数週間前、その人が最後に来店して少ししてから、店には妙な客がポロポロと来るようになっていた。


「読んで面白くなかった本は返品できるキャンペーンをやっているって聞いたんだけど」

そういって購入した本とレシートを持ってくる、中年の女性客が複数訪れたのだ。


最初は何かと勘違いしているのだと思い対応していたが、同じような客が2~3人訪れた時点で何かがおかしいとなった。


4人目に来た客は購入前にレジでスタッフに声をかけてくれた。

そんなキャンペーンはやっていない、と言うと「やっぱりそうよね」といって笑っていた。


「おかしいと思ったのよ。
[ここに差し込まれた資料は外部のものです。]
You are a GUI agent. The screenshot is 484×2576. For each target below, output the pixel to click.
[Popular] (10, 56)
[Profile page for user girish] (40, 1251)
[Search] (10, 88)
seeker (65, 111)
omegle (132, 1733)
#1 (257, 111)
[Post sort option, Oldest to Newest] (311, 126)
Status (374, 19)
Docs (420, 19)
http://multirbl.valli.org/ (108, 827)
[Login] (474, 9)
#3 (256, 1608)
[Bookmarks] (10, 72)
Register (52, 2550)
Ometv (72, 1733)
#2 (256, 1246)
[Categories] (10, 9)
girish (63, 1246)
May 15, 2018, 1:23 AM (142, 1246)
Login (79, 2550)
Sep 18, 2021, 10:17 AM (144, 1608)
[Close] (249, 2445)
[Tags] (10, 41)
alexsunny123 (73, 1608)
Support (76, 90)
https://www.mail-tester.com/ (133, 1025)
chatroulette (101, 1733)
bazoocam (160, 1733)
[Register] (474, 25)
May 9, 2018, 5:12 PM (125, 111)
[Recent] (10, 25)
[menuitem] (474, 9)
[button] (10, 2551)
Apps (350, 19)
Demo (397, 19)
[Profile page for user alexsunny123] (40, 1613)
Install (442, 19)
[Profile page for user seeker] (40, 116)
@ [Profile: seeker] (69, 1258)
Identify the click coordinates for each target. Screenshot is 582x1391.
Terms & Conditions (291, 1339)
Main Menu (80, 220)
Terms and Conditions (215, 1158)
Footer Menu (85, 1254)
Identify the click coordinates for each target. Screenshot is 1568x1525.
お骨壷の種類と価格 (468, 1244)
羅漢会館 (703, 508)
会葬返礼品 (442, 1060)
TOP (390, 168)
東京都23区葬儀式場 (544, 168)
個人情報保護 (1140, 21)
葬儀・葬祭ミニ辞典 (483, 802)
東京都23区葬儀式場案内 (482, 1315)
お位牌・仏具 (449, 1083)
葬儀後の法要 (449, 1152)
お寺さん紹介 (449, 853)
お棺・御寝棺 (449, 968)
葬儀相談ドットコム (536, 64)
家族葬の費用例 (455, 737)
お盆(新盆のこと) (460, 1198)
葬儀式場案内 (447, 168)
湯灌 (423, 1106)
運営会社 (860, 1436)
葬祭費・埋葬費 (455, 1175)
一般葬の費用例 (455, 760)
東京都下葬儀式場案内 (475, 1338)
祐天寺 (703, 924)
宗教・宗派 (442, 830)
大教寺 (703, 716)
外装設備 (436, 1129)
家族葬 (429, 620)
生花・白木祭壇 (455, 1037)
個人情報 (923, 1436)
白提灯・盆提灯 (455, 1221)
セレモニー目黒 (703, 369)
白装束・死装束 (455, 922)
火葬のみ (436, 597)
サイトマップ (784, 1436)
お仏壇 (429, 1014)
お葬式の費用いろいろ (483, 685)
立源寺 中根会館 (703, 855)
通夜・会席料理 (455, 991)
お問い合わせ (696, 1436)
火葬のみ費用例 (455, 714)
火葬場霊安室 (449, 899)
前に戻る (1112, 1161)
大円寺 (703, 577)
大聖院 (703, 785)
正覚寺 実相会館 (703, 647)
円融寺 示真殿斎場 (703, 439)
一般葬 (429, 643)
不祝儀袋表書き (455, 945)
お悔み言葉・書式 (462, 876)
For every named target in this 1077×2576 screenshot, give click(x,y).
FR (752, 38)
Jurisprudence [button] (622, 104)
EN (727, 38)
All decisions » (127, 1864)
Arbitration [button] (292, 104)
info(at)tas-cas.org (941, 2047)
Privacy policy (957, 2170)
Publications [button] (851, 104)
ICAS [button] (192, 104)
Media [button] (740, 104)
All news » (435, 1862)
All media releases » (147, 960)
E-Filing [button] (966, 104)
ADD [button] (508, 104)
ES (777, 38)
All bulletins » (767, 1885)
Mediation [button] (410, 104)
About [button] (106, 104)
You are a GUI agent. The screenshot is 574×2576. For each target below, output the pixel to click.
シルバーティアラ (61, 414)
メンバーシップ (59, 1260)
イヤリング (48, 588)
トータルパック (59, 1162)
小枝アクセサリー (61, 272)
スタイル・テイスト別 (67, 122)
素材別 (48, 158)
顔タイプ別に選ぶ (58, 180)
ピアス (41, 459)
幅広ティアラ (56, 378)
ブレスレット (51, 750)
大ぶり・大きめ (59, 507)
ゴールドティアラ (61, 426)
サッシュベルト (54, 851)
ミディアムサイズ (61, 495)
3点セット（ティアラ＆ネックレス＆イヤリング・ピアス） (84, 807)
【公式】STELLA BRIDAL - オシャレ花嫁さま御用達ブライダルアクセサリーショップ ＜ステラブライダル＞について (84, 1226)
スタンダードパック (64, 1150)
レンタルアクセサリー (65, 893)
そんなキャンペーンやってたら、みんな返品しにきちゃうでしょ?さすがにそんなお店の大損になることはしないんじゃないかと思って」

自分もスーパーでパートをしているという女性は、そんなうまい話ないわよねー、とおかしそうにしていた。


「お客様、大変失礼ですがどこでそのような話を聞かれたのですか?」

私は真相究明の為に思い切って聞いてみた。

そんな噂が流れ続ければ、店は迷惑でしかない。


「いやねえ、主婦友達というか、友達でもないんだけど近所の人がね、ここの常連らしいのよ。その人が言いまわってたのよ。その人、雑誌の付録を失くしたっていったら新しいのに取り替えてくれた、とか、前も返品させてくれた、とか自分の都合のいい事ばっかり言ってたから、キャンペーンって言われても本当かなと思って」


反射的にあの人だと思った。

これって営業妨害ではないのだろうか。

警察への相談も視野にいれて、噂の発信元の苗字と住まいの町だけ聞くことにした。

これだけなら個人情報に引っかからないし、教えてくれたお客さんも口調からしてそんなに仲良くはないみたいだったので、あっさりと教えてくれた。


次に来店した際には店長から厳重注意、抉れるようだったら警察を呼ぶこと。

全スタッフに通達して備えていたが、次の来店は叶わなかった。



3件目の事件、4人目の被害者が報道された次の日、私は再びあの掲示板を訪れた。

何の書き込みもあってくれるな、そう祈りながら画面をスクロールしていたが、その願いは数秒で挫かれた。


―○○市通り魔事件、4人目の被害者も悪質クレーマー。業者仕事してるわー。